(Problem description): From the line with "The height and width of the screenshot is (769, 1189)." to the line with "At what coordinates", output every line below exactly, both ends included. Skip the pictures.

-------

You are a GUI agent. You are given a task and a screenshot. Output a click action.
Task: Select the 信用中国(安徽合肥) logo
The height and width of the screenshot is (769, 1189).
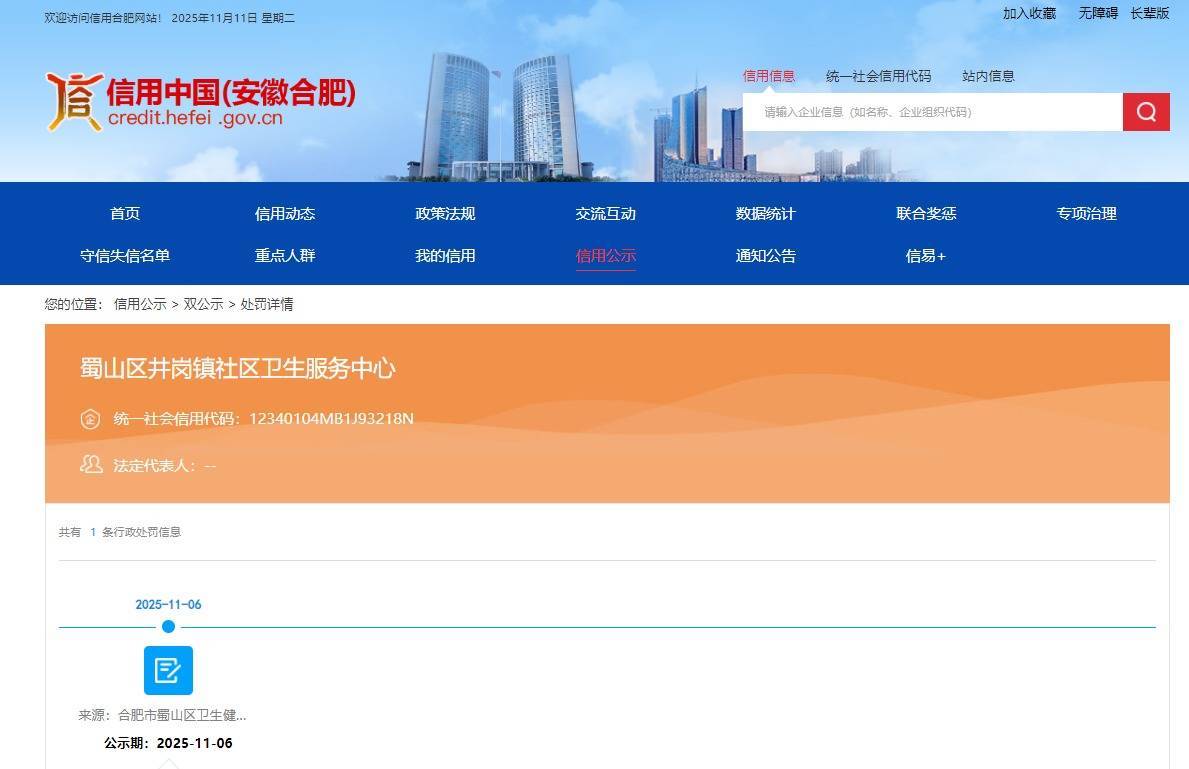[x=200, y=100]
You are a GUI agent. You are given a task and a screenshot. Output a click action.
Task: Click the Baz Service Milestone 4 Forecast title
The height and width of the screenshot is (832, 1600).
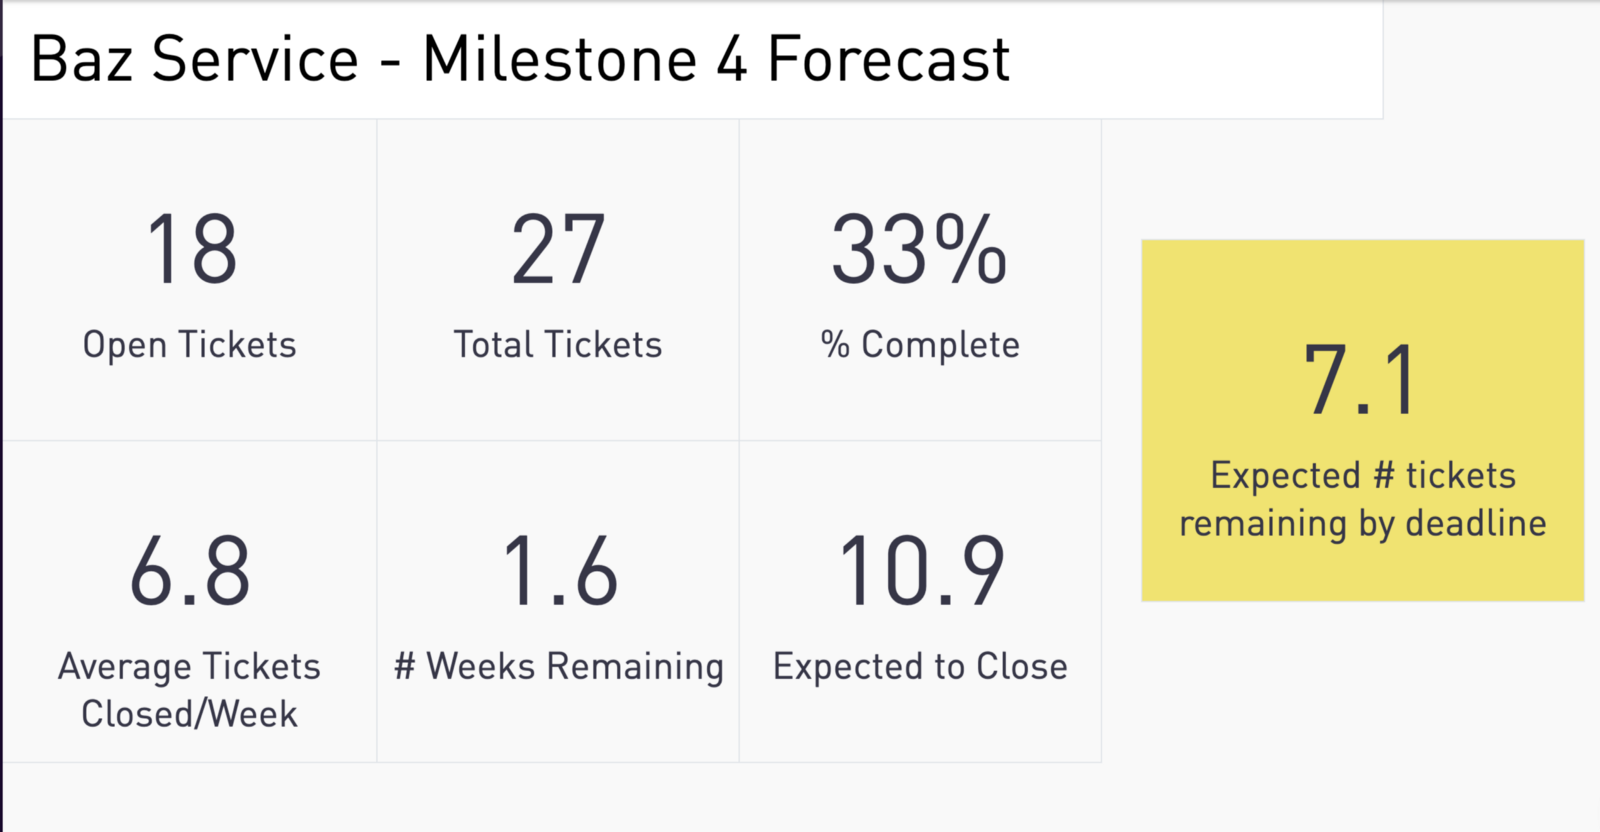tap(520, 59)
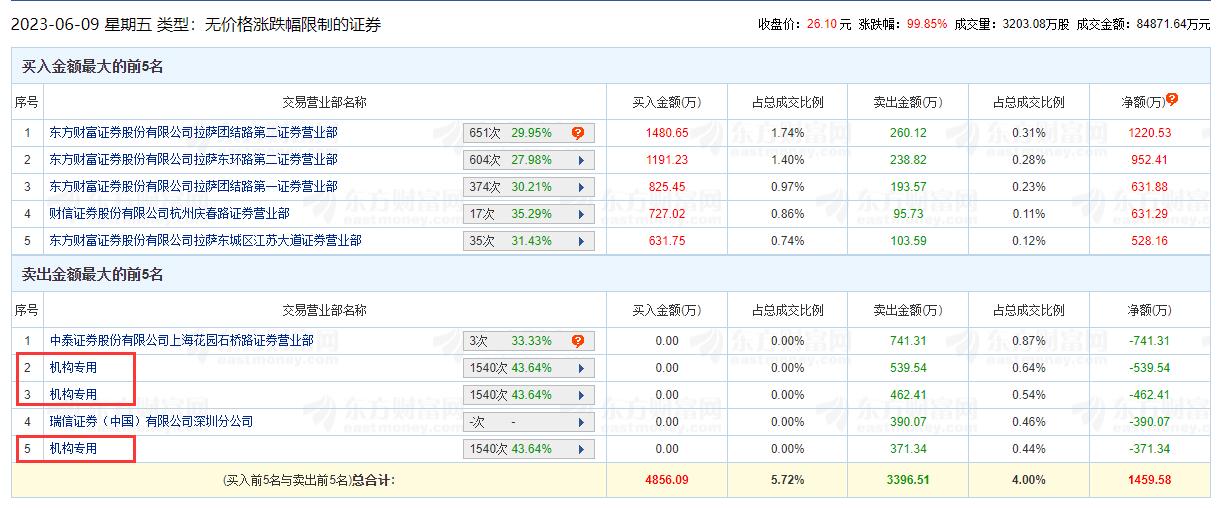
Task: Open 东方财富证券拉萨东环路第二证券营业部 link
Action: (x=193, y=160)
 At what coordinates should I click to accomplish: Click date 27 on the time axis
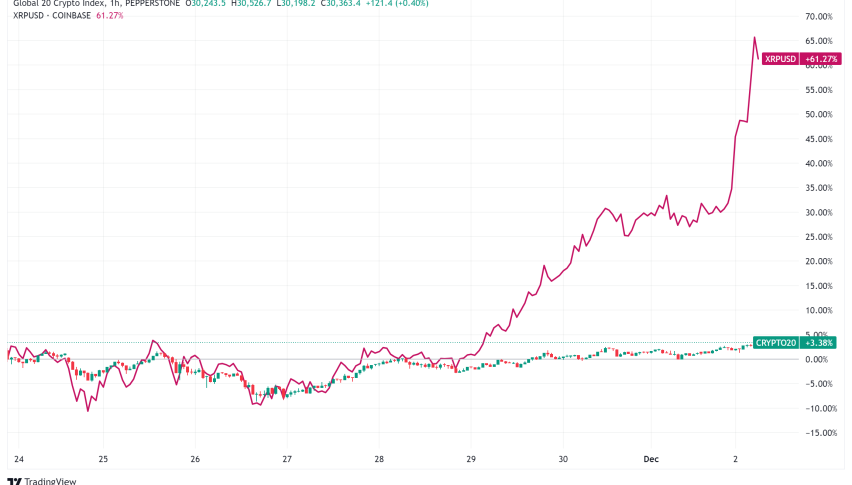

-------

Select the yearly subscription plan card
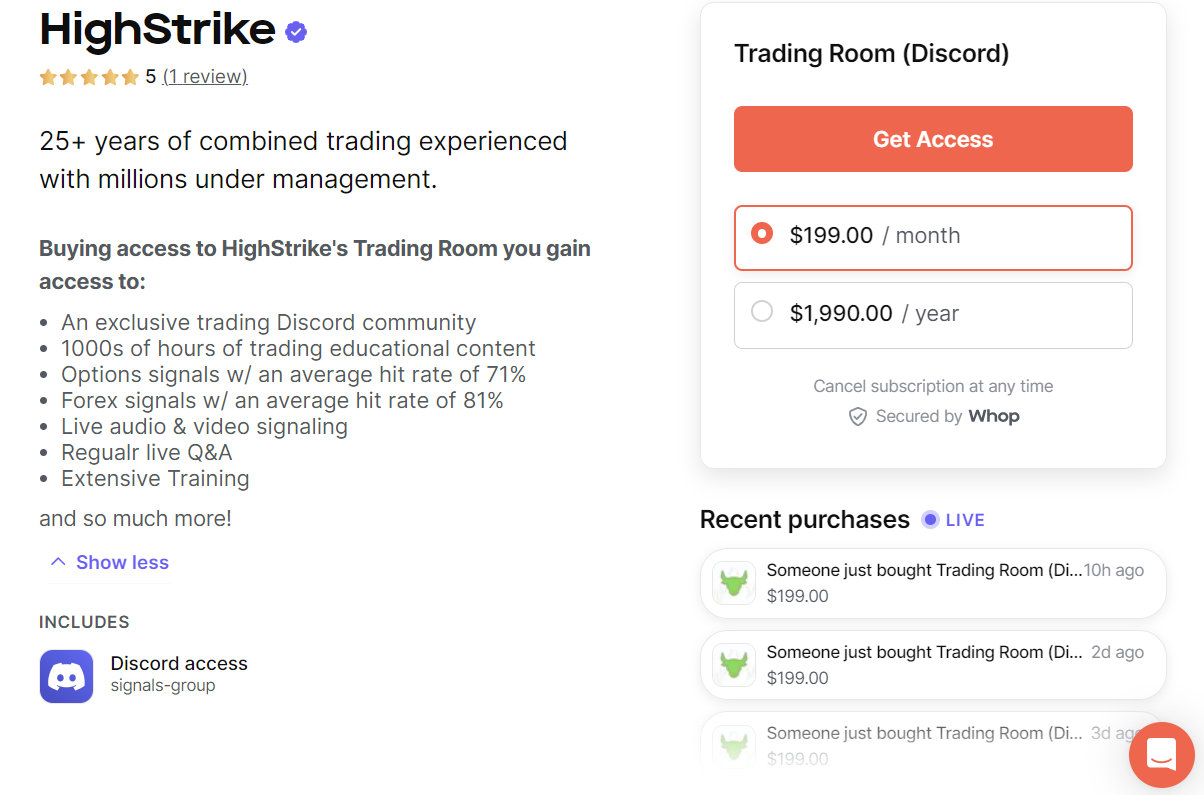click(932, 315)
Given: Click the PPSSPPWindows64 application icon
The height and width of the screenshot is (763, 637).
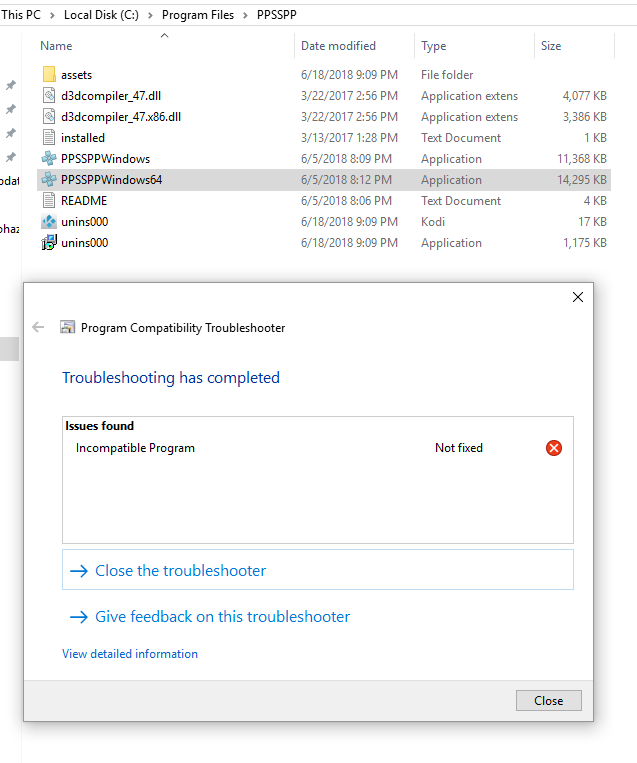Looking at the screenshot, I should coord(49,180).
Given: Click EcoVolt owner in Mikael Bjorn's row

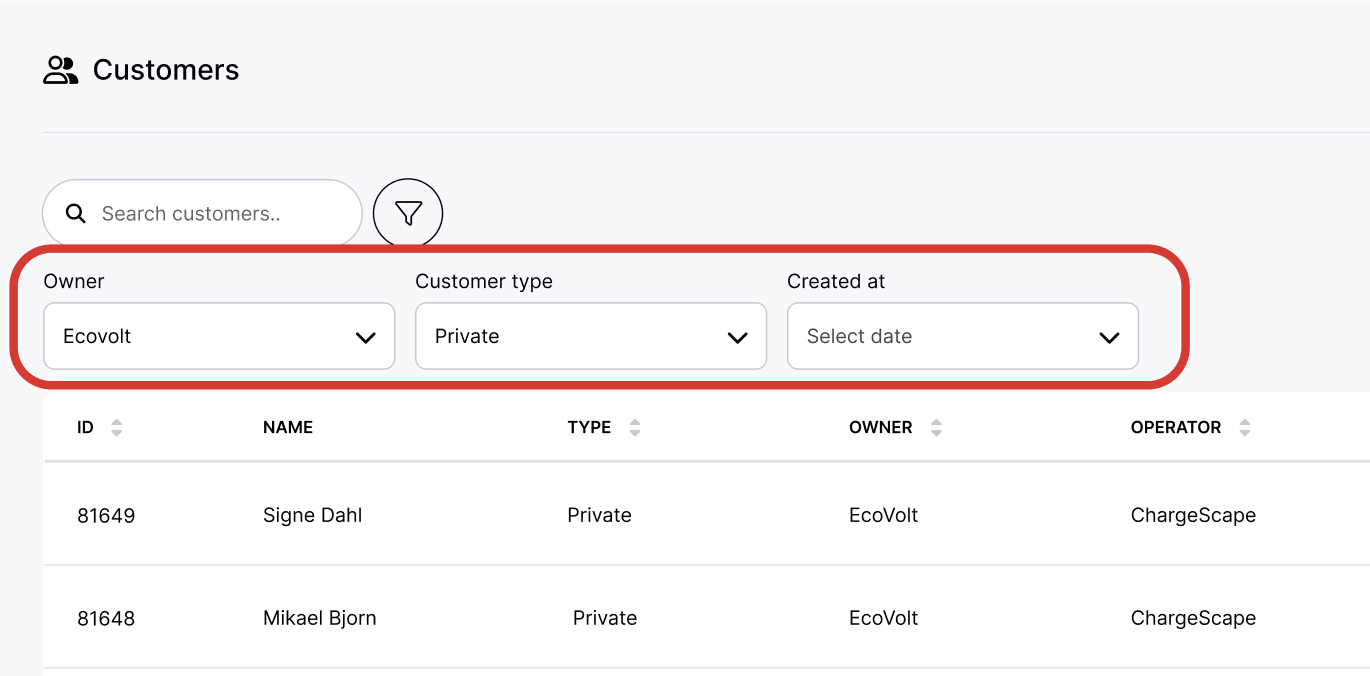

-------

(Result of this exercise):
The height and width of the screenshot is (769, 1189).
[x=200, y=100]
You are a GUI agent. You are given a task and a screenshot. Output a click action.
Task: Click the Baz Service Milestone 4 Forecast title
The height and width of the screenshot is (832, 1600).
tap(520, 59)
Task: Open 东方财富证券拉萨东环路第二证券营业部 link
Action: (x=193, y=160)
 At what coordinates should I click to accomplish: Click date 27 on the time axis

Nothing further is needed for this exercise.